Pierre Bonnard, de l’ordinaire à l’universel

Alors que Picasso le critique sans ménagement, ce n’est vraiment pas un peintre moderne, il obéit à la nature, Matisse le défend avec assurance, de nous tous, c’est Bonnard le plus grand. Des jugements qui ne pouvaient guère atteindre Pierre Bonnard, trop indépendant, réservé, secret presque, éloigné des coteries, modeste et curieux de nouveautés : Tous les jours, je crois découvrir la peinture, disait-il. S’il se considère décorateur, et certes il l’est, il est aussi et davantage graveur, illustrateur, sculpteur, photographe et plus que tout peintre.

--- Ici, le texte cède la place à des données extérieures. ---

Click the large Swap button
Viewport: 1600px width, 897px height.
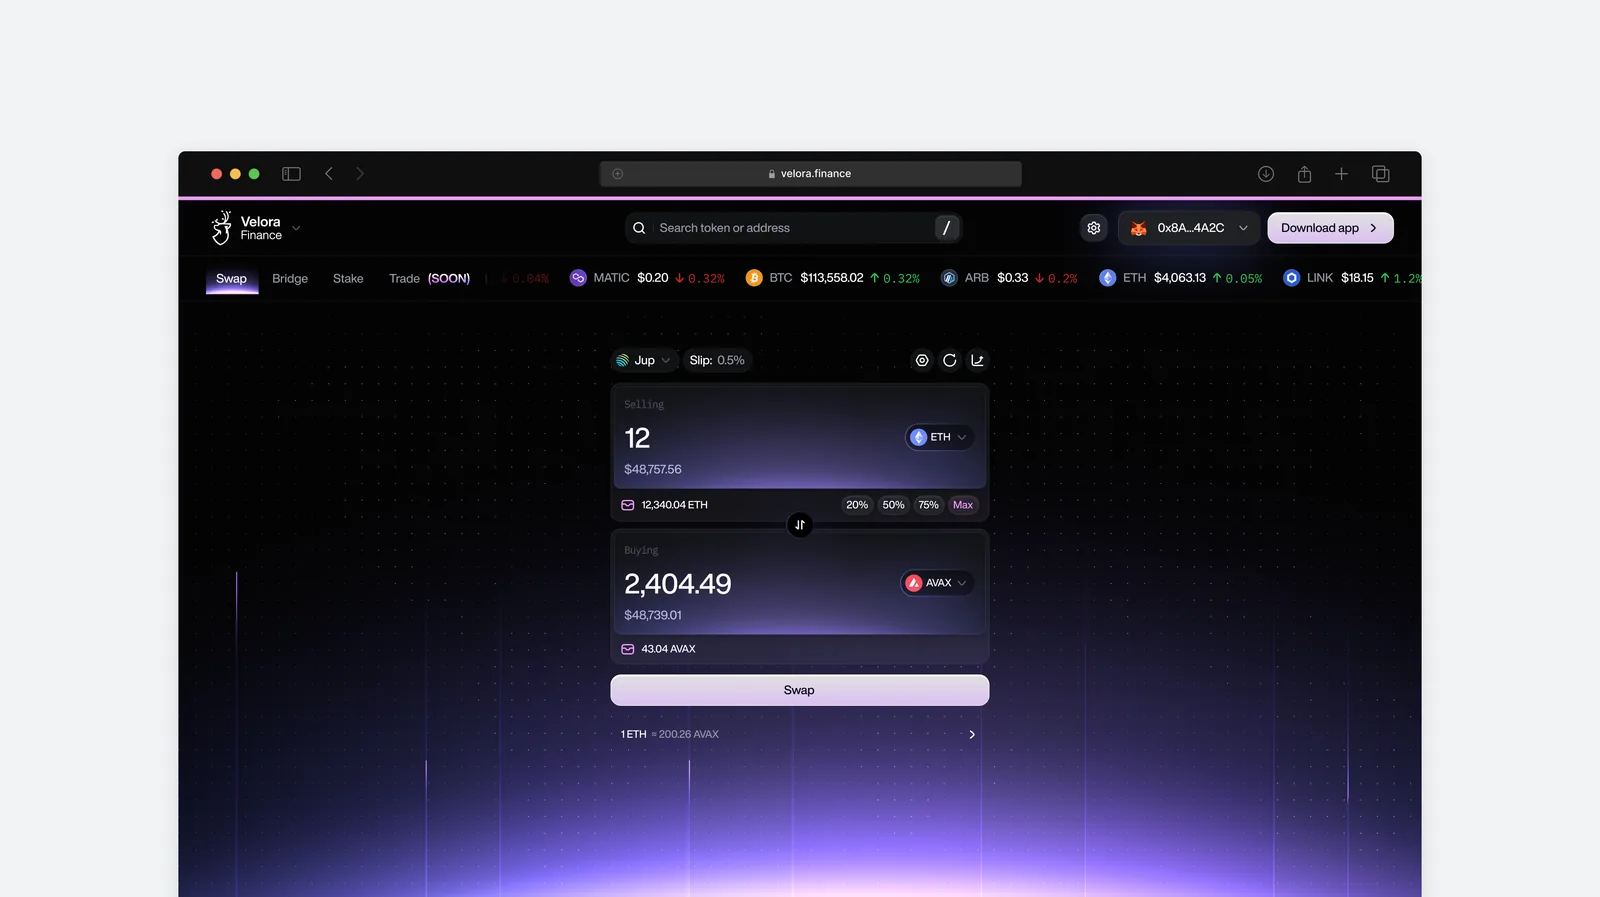(800, 690)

Historien et critique d’art, commissaire entre autres présentations de l’exposition Manet-Degas, dans une introduction approfondissant de façon aussi brillante qu’aiguisée la vie et l’œuvre de l’artiste, l’auteur de ce somptueux ouvrage dont il faut souligner la qualité des reproductions, estime que Bonnard fait partie des grands imagiers du XXe siècle. Pourquoi ? Parce qu’il est de ceux qui ont su étendre à l’universel les tours et les détours du monde ordinaire.

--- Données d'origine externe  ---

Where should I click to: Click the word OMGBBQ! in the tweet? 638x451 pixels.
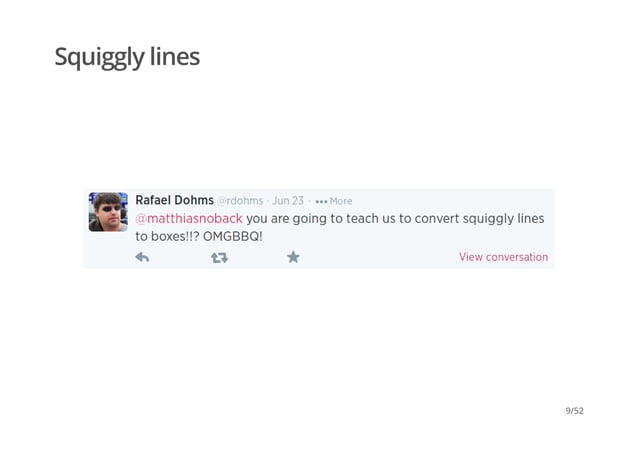pyautogui.click(x=233, y=236)
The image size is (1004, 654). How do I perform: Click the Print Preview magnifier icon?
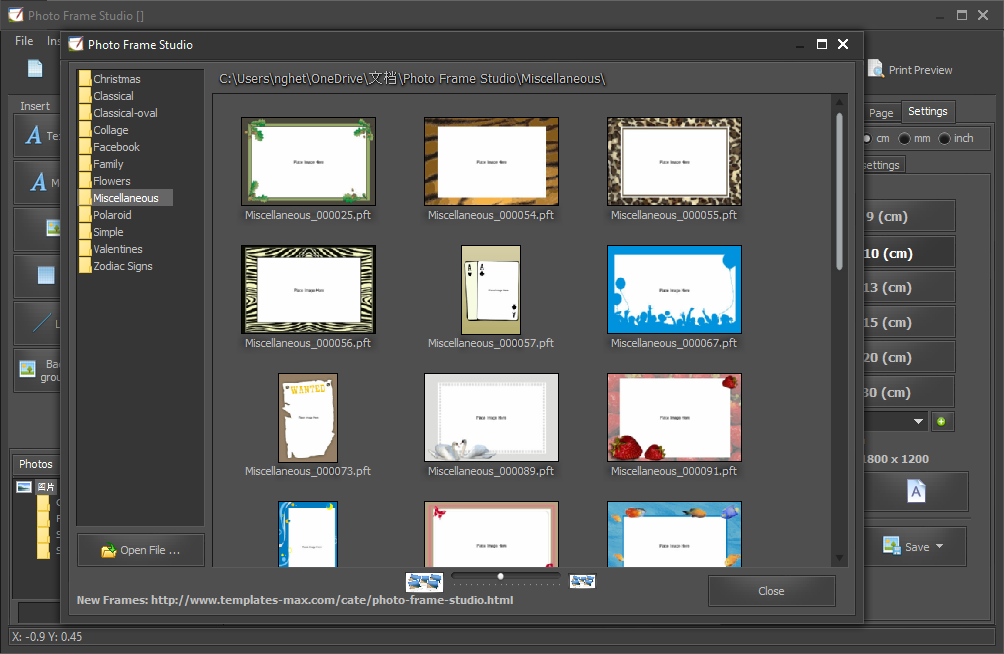click(x=876, y=69)
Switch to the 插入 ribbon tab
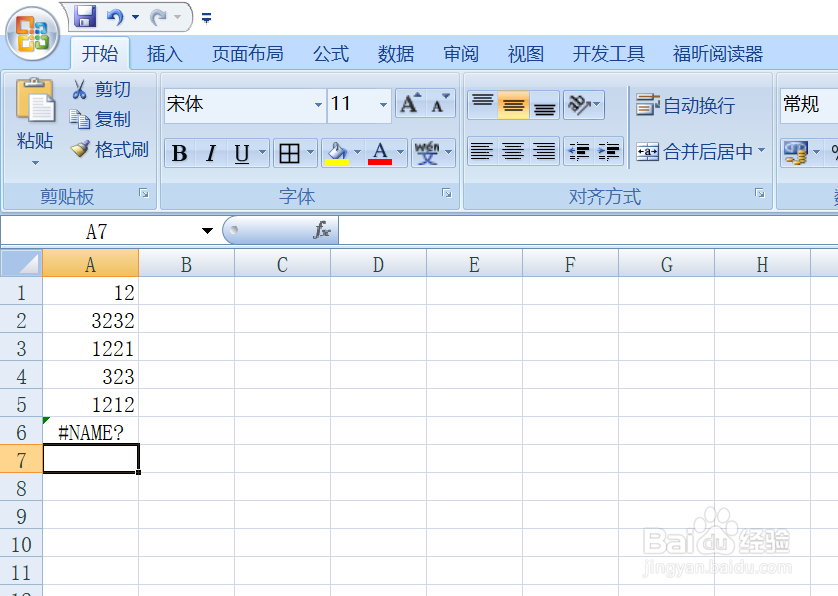The image size is (838, 596). (164, 54)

C’est dans l’intime et le quotidien en effet que sa peinture prend des dimensions inégalées ailleurs, que l’anodin  devient immense, que le champ de son regard s’ouvre avec puissance et fait d’une simple vue domestique une narration visuelle qui déborde son cadre, l’amplifie, convoque l’attention pour l’engager dans une réflexion élargie sur la condition humaine. Sur la moindre surface, Bonnard concentre la simplicité du monde, c’est-à-dire sa vérité. Sur la toile, les couleurs sont comme les messagères de la lumière, elles sont à son seul service et la font vivre.
Bonnard est immanquablement et sans chercher davantage, qualifié d’inclassable. Un terme banal et réducteur. De combien d’artistes pourrait-on en dire autant ! Sans nul doute, parmi ses contemporains, Bonnard est celui qui déjoue à l’envi les jugements et s’échappe des cases habituelles. Selon les mots même de Maurice Denis qui comme lui fit partie des Nabis, son système étant de ne pas en avoir, il échappe aisément à l'analyse. La peinture de Bonnard se reliant à de multiples répertoires parle sinon à tous, en tous cas, à beaucoup.

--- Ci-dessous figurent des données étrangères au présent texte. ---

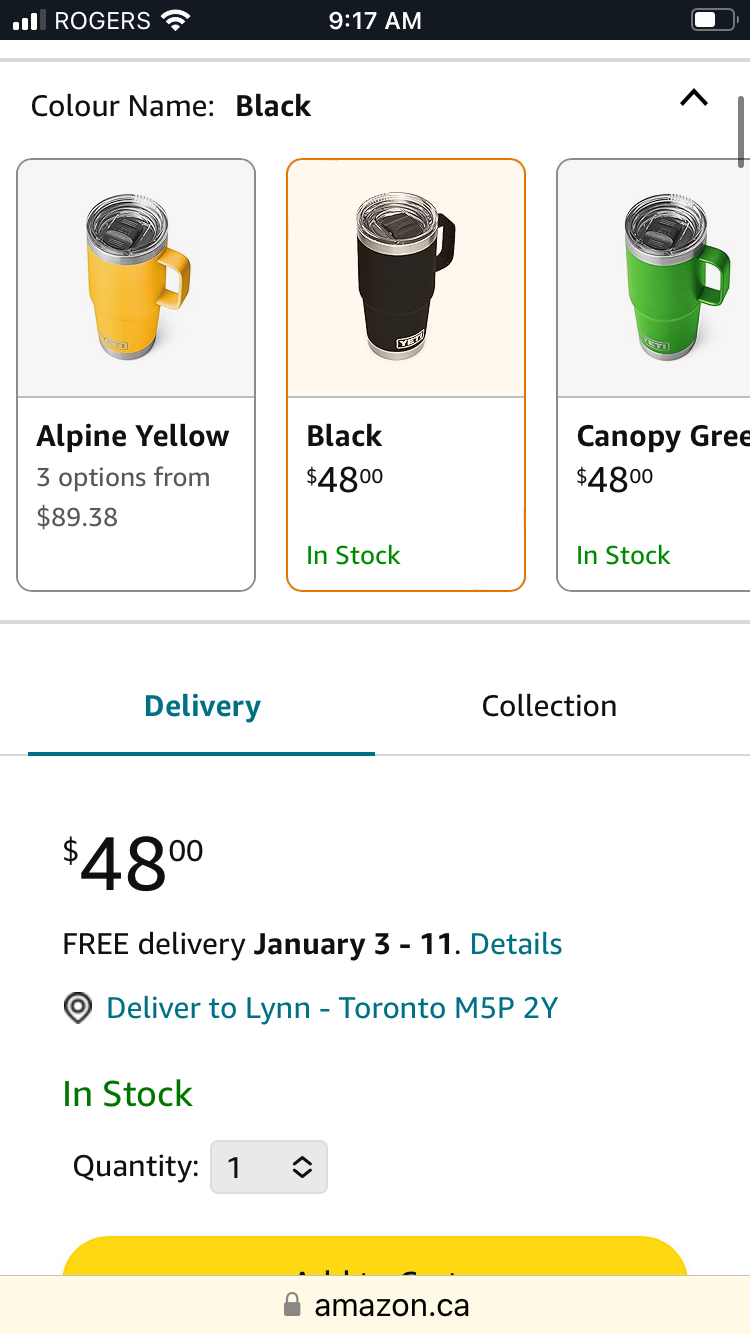
Task: Tap the battery indicator icon
Action: click(712, 21)

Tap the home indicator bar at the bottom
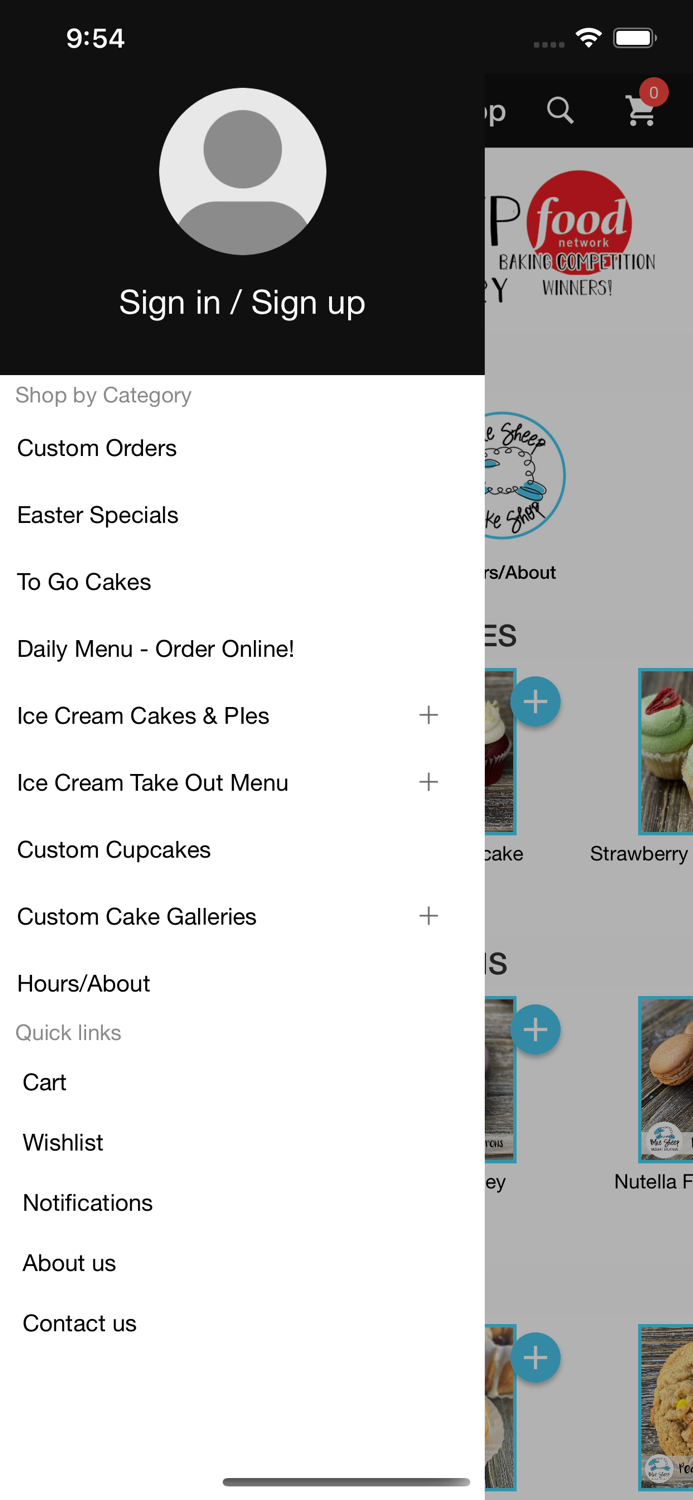[346, 1483]
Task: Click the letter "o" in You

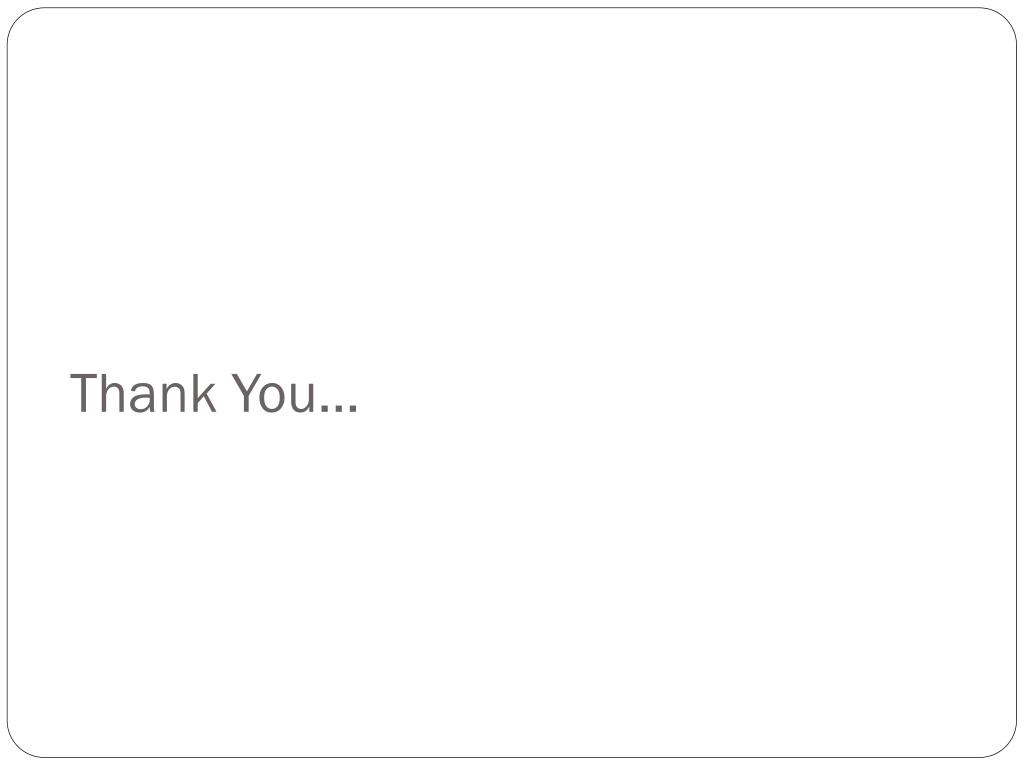Action: click(x=272, y=398)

Maurice Denis poursuit encore, notant qu’il est admiré des fous comme des sages…il est le régal des délicats et la curiosité des esthéticiens. Il charme, il déconcerte, il scandalise. Tantôt sa peinture se livre sans réticence à notre plaisir, tantôt elle se ferme, résiste à l’exégèse du public, elle est tantôt naïve, tantôt complexe et raisonneuse.  

Mais est-ce la seule clé pour entrer dans le domaine du peintre et en saisir toute l’étendue ? Stéphane Guégan en plaçant Bonnard sous des éclairages novateurs, met en lumière un créateur dont le génie est une chimie impure. Avec lui, on pénètre dans le domaine de Bonnard, un domaine dont il fit une sorte de sanctuaire. Pour en saisir l’ampleur, il convient d’adopter des critères de valeur adaptés.
Si Bonnard d’abord séduit et déconcerte, c’est parce qu’écrit Stéphane Guégan il a l’amour de l’incertain, du mobile, du changeant. Étudiant de près afin de les unir comme il se doit pour éviter les distorsions de jugements la vie et l’œuvre du peintre, l’auteur ne met pas de côté les travers de son personnage, ses obsessions, ses ambitions. Il le dégage en outre du cénacle hermétique des Nabis. Il évoque ses réseaux d’amitiés et d’affaires. Il met surtout en évidence le labeur continu, le souci de parvenir à exprimer ce qu’il ressent, l’attention aux détails, la manière de jouer avec l’espace.
À cet égard, les fameux petits agendas qui lui servent de carnets de croquis montrent à quel niveau Bonnard pousse ses recherches. Paul Signac notait : Dans le petit carnet dont il ne se sépare jamais… il jette pêle-mêle tout ce qui se présente à lui. Il pense, aime et exprime tout ce qu’il voit : la tarte du dessert, l’œil du chien, un rayon de soleil à travers la fenêtre aveugle, l’éponge du bain. Ainsi, totalement par instinct, sans même tenter de donner une apparence de réalité à ces objets souvent illisibles, il exprime son amour de la vie dans des tableaux magnifiques, toujours nouveaux de composition.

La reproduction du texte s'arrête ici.